Text passage: Begin
11They Feel Differently About Affairs Than They Used To
"I’ve had a lot of my clients over the last 21 years of being a divorce attorney saying that their partner suddenly did not find other people’s affairs as offensive," Glass says. "So if they’re watching Entertainment Tonight or Extra or something on TV and they report on the affair of a celebrity, where that person normally would not comment on it or be offended by it, they’re now saying, ‘oh, well, they must have had a lousy marriage’ or ‘they must have not been happy at home,’ or ‘well if you don’t get it at home, you’re going to go looking somewhere else,’ and that sort of attitude change about other people’s lifestyle and other people’s affairs often reflect on how they’re feeling about where they stand in their own relationship."
This is something that's extremely subtle, but taking note of how they react to things like this might give you some insight into how they feel about it in terms of themselves and your relationship, as well.
12You're The Last One To Know Things
You don't always have to be the very first person they tell things to, but you're probably typically told things early-on. Greene says that if you now find that your partner is telling other people things and going to other people for advice on subjects when they used to turn to you, that can also be a sign that something isn't right.
Greene says that telling your partner how you're seeing the situation and asking them if there's anything wrong or anything they'd like to tell you can help jump-start the conversation and might help you both come to a better understanding of one another (even though it's a scary thing to ask).
13Communication Patterns Change
"If you’re in a serious relationship, you get pretty well-versed to know how your partner’s communication style is and how they speak to you and you can tell when something’s off," Saei says. "So if their language completely changes with you, and they’re short with you, or they speak to you in a way where they’re not as engaged as usual, or they’re not really interested in having long talks with you or talking to you about their day, and using less detail in their language with you, that’s another sign."
Text passage: End
Provided information: Begin
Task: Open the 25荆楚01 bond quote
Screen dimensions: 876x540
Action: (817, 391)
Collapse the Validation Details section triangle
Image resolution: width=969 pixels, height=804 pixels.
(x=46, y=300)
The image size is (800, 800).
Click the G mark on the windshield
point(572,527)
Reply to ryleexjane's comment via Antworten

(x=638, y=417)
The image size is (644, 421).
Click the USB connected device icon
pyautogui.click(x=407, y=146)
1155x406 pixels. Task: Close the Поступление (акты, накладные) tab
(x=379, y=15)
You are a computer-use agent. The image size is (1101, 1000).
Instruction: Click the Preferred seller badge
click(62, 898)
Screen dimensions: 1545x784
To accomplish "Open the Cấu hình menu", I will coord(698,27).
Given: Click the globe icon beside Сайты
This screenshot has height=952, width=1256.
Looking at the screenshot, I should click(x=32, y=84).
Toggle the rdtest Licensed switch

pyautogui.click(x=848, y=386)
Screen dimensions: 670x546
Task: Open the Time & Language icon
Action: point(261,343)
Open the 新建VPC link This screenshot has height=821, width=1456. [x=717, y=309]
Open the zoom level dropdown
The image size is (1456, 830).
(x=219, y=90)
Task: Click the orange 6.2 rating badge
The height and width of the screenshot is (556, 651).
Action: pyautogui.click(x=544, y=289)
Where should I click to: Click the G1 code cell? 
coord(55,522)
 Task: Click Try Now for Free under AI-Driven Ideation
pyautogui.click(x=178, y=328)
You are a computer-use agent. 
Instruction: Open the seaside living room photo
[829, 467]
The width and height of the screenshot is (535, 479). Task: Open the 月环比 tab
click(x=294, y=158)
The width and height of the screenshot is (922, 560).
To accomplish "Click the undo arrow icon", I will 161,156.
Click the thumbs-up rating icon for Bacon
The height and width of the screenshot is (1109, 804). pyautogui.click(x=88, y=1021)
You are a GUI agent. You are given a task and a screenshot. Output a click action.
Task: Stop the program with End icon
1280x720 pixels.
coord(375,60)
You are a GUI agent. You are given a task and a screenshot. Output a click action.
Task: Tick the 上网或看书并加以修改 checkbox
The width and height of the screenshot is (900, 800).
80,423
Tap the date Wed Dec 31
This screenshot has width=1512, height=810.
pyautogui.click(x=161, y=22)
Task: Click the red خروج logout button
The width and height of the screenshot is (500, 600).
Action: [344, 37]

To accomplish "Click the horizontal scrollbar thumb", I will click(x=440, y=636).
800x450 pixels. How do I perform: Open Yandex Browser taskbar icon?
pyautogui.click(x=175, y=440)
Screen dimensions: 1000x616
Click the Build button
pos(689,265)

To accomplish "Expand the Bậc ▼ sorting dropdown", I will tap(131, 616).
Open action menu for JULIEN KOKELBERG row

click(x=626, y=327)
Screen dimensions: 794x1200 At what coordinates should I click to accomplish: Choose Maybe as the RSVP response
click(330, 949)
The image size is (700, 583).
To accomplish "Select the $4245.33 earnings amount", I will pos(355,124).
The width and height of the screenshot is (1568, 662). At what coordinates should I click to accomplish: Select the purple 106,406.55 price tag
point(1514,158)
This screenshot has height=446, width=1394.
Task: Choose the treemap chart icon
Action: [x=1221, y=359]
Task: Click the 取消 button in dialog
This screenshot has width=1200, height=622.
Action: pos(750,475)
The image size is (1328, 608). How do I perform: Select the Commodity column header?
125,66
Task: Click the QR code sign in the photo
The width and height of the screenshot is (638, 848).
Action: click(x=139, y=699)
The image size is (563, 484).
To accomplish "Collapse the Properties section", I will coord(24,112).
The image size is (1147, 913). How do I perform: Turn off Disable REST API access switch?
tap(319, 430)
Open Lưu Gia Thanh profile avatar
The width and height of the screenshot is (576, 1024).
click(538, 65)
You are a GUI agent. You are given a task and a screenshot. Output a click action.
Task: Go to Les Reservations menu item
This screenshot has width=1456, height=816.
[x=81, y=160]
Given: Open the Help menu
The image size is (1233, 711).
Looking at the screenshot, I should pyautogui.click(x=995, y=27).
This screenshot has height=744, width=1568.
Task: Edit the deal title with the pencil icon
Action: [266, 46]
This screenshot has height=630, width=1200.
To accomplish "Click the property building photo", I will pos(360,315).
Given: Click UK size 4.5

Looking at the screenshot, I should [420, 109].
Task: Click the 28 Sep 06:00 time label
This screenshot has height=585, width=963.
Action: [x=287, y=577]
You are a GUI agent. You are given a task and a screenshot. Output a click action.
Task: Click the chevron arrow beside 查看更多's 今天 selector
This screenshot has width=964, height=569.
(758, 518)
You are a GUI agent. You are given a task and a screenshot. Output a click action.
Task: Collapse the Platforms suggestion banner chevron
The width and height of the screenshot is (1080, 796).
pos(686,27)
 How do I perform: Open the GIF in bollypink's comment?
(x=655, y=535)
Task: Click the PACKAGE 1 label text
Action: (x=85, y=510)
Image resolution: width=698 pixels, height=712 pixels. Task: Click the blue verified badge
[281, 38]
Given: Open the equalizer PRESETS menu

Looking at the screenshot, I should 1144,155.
Provided information: End
● **What is needed**: Write the next part of the article on signs of trouble in a relationship, picking up after its last sentence. The items come from a different source than the text.

● **Task answer**:
Again, what's important here is the change. Greene notes that things can sometimes happen — maybe their phone battery died or they were in a building with terrible service, for example — and so keeping an eye out for the patterns that develop or change can help you determine if it was nothing, or if it might be something you need to address.
14They Disagree With Everything You Say
If everything you say results in a challenge from your partner because they disagree with it, that's not a sign that things are going great between the two of you. "If you find that, no matter what you say, your partner is challenging you or disagreeing with you or negating everything that you’re saying, or ridiculing you, it’s this feeling of tension," Greene says. It could be a sign that they're rethinking the relationship.
15They're Spending Money In A Different Way
If your partner changes the way that they spend money on you, your relationship, or your home together, that too might be a sign that they have one foot out the door, Greene says. They don't want to financially invest in a relationship that they think is over or will be soon.
Being open and honest with your partner about what you're seeing, feeling, and experiencing is important. It can help you figure out if there's something to this or not. It can also help the two of you strengthen your relationship, even if it doesn't feel like it will when you're worried they're not going to stick around. Addressing things with your partner in a way that they'll hear you is also important. Working with a professional can help you navigate the situation and figure out what the future might really hold, whether that's the two of you together in a relationship or apart.